Geçtiğimiz günlerde Lohusa filmini izlemeye gittiğimde seansı beklerken, filmi izlemeye gelen, lohusa olduklarını konuşmalarından anladığım annelerin serzenişlerine kulak misafiri oldum. Hepsi bebek sahibi olduktan sonra yalnız kaldıklarından bahsediyordu. Özellikle de eşlerinden gelmeyen destekten... İki gündür uyumadığını söyledi biri, diğeri evi olduğu gibi bırakıp sinemaya kaçtığını anlattı. Çocukları emzirip annelerine teslim edip çıkmışlardı. İlk kez bebeklerinden ayrı olmanın hüznü ve tedirginliği hemen seziliyordu. İçimden "İyi yaptınız kızlar, etrafınızdan yardım istemekten çekinmeyin. Bebeğiniz için önce sizin iyi olmanız lazım" diye geçirdim. Annelerden biri süt makinesi çantasını alıp süt sağmaya gitti. "Sinemaya girmeden bebek odasının yerini öğrendik" dedi diğeri arkasından. Döndüğünde başlayan muhabbet ise ilgi çekiciydi. "Benim kocam baba olduktan sonra kanepeye dönüştü" dedi birisi. Hepsi gülerek ne demek istediğini anladı. Bir ben anlamadım ve "İnşallah sohbeti devam ettirirler" diyerek bekledim.

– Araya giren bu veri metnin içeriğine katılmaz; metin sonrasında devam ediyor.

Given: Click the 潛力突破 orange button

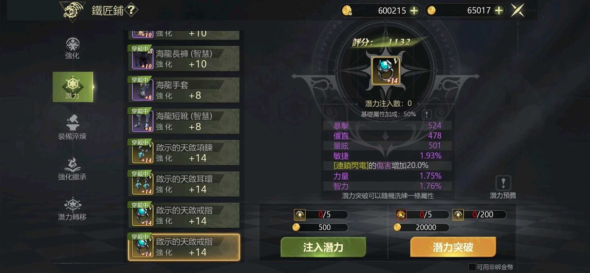Looking at the screenshot, I should coord(453,247).
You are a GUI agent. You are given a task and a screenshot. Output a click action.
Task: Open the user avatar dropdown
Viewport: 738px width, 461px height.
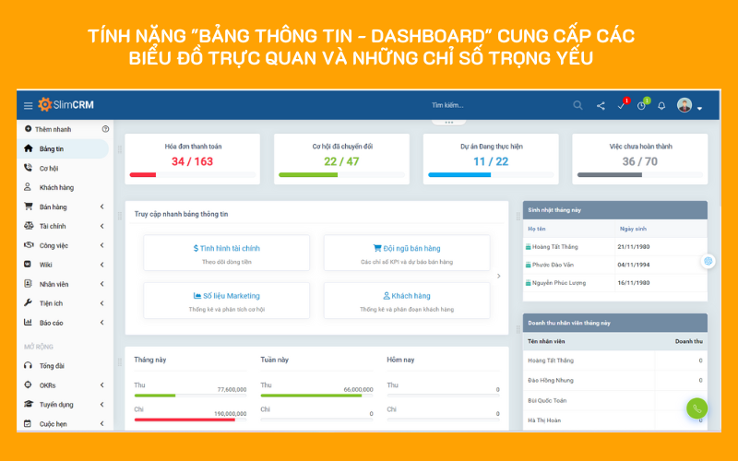[688, 105]
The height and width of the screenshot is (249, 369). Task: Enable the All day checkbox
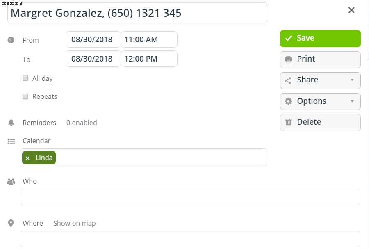click(25, 78)
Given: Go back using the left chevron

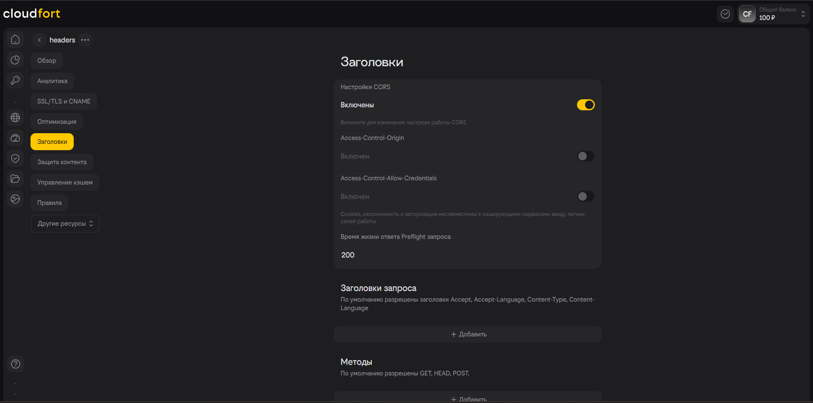Looking at the screenshot, I should (39, 40).
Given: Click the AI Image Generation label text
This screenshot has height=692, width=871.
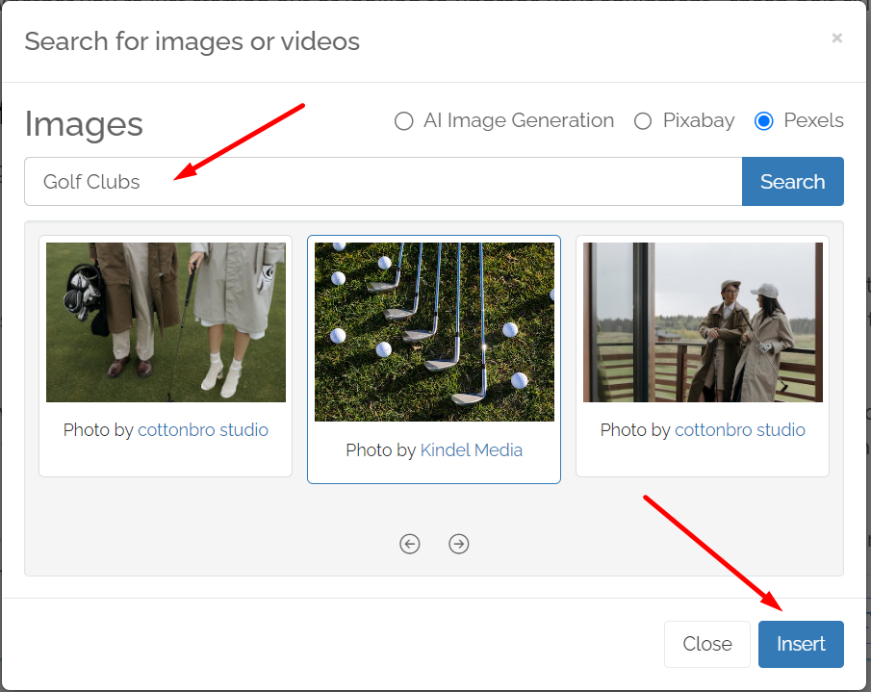Looking at the screenshot, I should [519, 120].
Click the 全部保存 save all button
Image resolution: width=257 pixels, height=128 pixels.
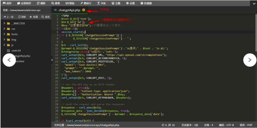click(24, 3)
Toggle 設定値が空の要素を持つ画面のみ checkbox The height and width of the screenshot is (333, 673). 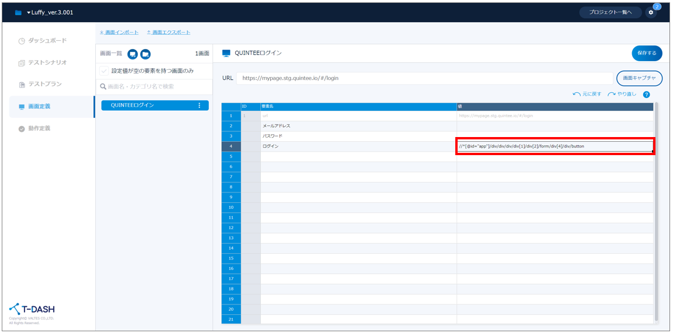pos(104,71)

Devam da ettiler: "Oğlum beşikte değil yanımda yatmayı daha çok sevdi. Eşim de 'Siz rahat edin, ben kanepede uyurum' dedi. Gidiş o gidiş, üç aydır gelmedi" diyerek suyunu içti. Diğer anneler de "İnanmıyorum, biz de aynısını yaşıyoruz" dedi. İkinci kez anne olan deneyimiyle "Siz unutun onları, bir daha asla dönmüyorlar. Üstelik ben bunun bizi düşündükleri için değil, sorumluluk almaktan kaçtıkları, işlerine geldiği için gittiklerini düşünüyorum" diyerek ekledi. Sahi, bebekten sonra erkekler birer kanepeye mi dönüşüyor? Televizyon karşısında, önünde kuruyemiş, elinde kumanda spor programı izlemek daha mı keyifli geliyor? Uykusuz eşi, ağlayan bebek, ev işleri arasında kalan annenin psikolojisi nasıl iyi olsun? Erkeklerin iyi niyetle başlayan sonrasında alışkanlığa dönüşen bu kanepede yaşama taktikleri karı-koca arasındaki bağı da yok eden bir unsur aslında...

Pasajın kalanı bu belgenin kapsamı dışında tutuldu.